Australia: Australia’s online safety regulator has released new standards to tackle terrorist content and child abuse material but won’t compromise end-to-end encryption.
In June this year, the eSafety commissioner, Ms. Julie Inman Grant, turned down two industry-made rules as they didn’t mandate cloud storage, email, or encrypted messaging services to spot child abuse material. Instead, the regulator started crafting compulsory standards, which were shared in draft form on November 20.
The suggested standards ask cloud and messaging service operators to spot and delete known child abuse and pro-terror content where possible.
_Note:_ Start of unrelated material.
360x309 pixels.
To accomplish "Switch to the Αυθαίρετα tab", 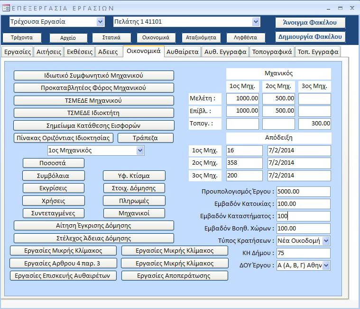I will (183, 52).
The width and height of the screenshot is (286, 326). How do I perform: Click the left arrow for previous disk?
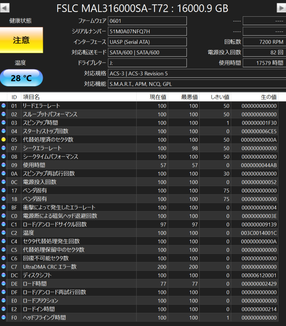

They also aim to prevent and discourage the creation of similar material.
eSafety emphasizes that it will only demand actions that are technically possible and insists it doesn’t support creating vulnerabilities or backdoors that compromise privacy or security in end-to-end encrypted services.
“eSafety is not requiring companies to break end-to-end encryption through these standards nor do we expect companies to design systematic vulnerabilities or weaknesses into any of their end-to-end encrypted services,” Ms. Inman Grant said.
“But operating an end-to-end encrypted service does not absolve companies of responsibility and cannot serve as a free pass to do nothing about these criminal acts,” the commissioner added.
By focusing on what’s technically feasible, the regulator might sidestep a clash similar to Apple’s recent dispute with the UK government.
Previously, tech companies like Apple, which offer encrypted messaging apps, warned about potentially pulling iMessage from the UK if message scanning rules were imposed under local online safety laws. In September, the UK government backed down, pausing the plans unless content scanning became technically possible.